The final step is to convert our cleaned text data into tokens. There’s lots of literature on tokenizing text data that explains this better than I can, but basically this is transforming each work into a unique numeric token that can be read and understood by our neural net. Hence the importance of our text cleaning earlier, else the same word would be tokenized multiple times for each ending/spelling (happened, happens, happen). For this I used the spacy library:

import spacy
train = []
tokenizer = Tokenizer()
tok = SpacyTokenizer('en')
for line in tqdm(df_train.text_clean):
    lne = ' '.join(tokenizer.process_text(line, tok))
    train.append(lne)

df_train['text_tokens'] = train

100%|██████████| 10860/10860 [00:02<00:00, 4245.57it/s]

5. Set up and submit trainig data to AutoML

Finally we’re ready to train our model!

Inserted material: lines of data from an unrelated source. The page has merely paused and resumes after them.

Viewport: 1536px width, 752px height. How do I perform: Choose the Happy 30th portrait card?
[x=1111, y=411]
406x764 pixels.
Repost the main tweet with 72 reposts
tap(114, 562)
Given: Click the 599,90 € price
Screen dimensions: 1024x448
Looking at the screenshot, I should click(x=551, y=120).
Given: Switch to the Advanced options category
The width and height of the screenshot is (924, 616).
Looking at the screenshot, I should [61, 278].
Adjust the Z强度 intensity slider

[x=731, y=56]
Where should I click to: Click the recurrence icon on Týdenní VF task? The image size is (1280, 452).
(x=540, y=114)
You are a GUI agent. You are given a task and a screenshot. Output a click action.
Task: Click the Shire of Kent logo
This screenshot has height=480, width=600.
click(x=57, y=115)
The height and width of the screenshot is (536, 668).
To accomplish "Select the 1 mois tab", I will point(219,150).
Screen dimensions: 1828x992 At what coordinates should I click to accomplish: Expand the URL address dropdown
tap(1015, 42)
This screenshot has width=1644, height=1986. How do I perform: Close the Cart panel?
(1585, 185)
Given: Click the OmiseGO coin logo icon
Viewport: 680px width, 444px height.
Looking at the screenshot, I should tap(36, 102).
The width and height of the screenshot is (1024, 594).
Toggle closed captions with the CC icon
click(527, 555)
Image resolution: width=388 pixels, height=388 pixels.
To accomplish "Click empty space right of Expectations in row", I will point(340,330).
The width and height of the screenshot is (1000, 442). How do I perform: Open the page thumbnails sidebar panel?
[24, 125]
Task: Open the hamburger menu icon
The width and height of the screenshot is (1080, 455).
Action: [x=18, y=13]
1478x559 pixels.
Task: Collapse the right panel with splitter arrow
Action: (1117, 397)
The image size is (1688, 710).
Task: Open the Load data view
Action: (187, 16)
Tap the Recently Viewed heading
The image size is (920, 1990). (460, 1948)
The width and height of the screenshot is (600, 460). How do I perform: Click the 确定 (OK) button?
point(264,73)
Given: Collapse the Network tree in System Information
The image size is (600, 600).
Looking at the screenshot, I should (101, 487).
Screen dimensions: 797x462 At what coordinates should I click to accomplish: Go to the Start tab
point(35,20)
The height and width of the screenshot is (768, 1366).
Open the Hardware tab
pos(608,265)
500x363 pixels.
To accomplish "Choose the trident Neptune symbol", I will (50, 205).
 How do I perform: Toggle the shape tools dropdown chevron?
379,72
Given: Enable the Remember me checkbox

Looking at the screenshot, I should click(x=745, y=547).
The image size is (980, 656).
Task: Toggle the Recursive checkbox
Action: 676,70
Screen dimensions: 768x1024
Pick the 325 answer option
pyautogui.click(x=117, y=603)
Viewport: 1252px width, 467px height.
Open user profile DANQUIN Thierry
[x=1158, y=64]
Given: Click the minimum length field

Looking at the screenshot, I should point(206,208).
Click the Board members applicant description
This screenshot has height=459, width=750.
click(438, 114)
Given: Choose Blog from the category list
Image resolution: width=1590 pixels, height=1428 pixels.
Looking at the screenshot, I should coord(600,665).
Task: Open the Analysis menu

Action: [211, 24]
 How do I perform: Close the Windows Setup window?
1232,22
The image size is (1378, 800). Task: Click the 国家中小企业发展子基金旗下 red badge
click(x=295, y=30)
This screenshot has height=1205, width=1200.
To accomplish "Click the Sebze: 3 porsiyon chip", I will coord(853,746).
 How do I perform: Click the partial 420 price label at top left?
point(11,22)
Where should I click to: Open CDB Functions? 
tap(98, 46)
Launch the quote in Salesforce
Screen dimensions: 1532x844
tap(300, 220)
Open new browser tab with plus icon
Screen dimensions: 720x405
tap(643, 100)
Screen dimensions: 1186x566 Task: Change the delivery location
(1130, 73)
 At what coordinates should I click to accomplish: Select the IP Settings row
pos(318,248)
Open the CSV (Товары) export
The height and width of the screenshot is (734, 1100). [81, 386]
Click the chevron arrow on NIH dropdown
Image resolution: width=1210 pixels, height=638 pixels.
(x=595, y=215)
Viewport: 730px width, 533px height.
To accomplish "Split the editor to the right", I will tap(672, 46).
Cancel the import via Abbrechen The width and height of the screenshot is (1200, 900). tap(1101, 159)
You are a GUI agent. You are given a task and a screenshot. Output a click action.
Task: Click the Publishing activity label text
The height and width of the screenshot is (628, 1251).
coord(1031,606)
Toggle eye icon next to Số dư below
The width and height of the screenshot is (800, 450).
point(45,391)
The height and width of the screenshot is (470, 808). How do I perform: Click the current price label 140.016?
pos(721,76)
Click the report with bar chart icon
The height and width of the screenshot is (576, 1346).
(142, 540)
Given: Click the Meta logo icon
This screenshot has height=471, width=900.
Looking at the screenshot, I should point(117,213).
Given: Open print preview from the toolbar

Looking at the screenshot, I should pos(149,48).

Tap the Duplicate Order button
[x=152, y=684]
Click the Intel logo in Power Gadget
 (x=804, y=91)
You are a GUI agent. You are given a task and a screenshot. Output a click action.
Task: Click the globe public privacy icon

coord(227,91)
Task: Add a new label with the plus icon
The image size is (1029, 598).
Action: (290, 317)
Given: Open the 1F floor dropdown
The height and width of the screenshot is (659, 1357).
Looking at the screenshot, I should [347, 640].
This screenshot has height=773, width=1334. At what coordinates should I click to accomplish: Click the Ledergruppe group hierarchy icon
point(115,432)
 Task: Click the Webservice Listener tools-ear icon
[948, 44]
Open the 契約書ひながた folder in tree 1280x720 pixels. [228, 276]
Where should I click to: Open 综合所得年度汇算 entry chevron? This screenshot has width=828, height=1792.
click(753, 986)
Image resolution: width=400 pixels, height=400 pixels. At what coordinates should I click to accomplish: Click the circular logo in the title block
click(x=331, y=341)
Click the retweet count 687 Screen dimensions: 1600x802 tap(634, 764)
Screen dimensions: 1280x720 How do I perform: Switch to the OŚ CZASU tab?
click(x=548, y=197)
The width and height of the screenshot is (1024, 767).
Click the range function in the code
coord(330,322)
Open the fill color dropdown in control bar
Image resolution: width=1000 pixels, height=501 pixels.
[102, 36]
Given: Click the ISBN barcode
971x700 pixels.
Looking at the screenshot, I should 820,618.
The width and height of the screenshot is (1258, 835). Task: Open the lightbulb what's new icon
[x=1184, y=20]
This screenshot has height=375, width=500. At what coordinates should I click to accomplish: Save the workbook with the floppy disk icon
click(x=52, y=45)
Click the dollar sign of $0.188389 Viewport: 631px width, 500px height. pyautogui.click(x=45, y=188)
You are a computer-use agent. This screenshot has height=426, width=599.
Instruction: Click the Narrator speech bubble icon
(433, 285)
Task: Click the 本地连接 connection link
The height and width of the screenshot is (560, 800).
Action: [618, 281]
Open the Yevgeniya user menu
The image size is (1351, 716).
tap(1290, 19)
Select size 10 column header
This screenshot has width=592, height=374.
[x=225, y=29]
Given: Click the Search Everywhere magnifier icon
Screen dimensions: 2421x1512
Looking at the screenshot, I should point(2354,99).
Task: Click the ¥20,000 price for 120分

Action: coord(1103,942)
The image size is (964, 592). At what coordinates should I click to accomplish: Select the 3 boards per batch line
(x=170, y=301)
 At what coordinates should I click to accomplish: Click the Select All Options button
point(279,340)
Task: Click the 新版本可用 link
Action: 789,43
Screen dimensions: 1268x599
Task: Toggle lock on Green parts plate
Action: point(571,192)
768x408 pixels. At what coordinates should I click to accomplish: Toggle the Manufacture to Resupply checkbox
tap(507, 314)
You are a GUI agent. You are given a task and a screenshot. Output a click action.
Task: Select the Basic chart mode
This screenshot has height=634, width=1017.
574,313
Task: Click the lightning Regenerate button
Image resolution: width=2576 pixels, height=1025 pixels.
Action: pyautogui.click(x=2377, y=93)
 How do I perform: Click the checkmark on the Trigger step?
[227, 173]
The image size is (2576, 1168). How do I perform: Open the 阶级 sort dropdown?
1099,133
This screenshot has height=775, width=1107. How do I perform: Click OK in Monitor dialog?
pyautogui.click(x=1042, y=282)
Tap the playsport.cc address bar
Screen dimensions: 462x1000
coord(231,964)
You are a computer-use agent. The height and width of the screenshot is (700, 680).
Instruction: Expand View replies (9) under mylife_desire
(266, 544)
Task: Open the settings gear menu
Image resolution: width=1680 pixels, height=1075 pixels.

This was my first time using Goolge Cloud and AutoML, but luckily as part of the competition a super handy AutoML Getting Started Notebook was provided. I copied this workflow and followed the additional instructions to train my model on AutoML. Unlike on most ML projects, there really isn’t much to discuss about architecture here, as AutoML is mainly a black box. I’ll just list the main steps in the AutoML workflow here:

Upload data to a Google Cloud Blob
Create a model instance using AutoMLWrapper
Import our uploaded dataset
Train the AutoML model
Use the model api for making predictions

And that’s it!

Summary

So that’s an overview of my first winning Kaggle sumbission. We went over the basic steps of setting up an iterative model development workflow using fastai, NLP best practices for cleaning and toklenizing text data, and automating it all in Google Cloud. In the end my final submission had around 85% accuracy in classifying disaster tweets. However if the AutoML limitation was removed, the fastai model actually achieved better results at around 87.5% accuracy. Really this shows the limitations of a “fully automated” solution such as AutoML - it still requires all the tedious work of collecting and cleaning data and still performes slightly worse than even a basic fastai model, wich can be set up with ~10 lines of code. Still some way to go with fully automating ML workflows…

Footnotes

*NLP = Natural Language Processing; the field of machine learning dedicated to interpreting human speech and writing.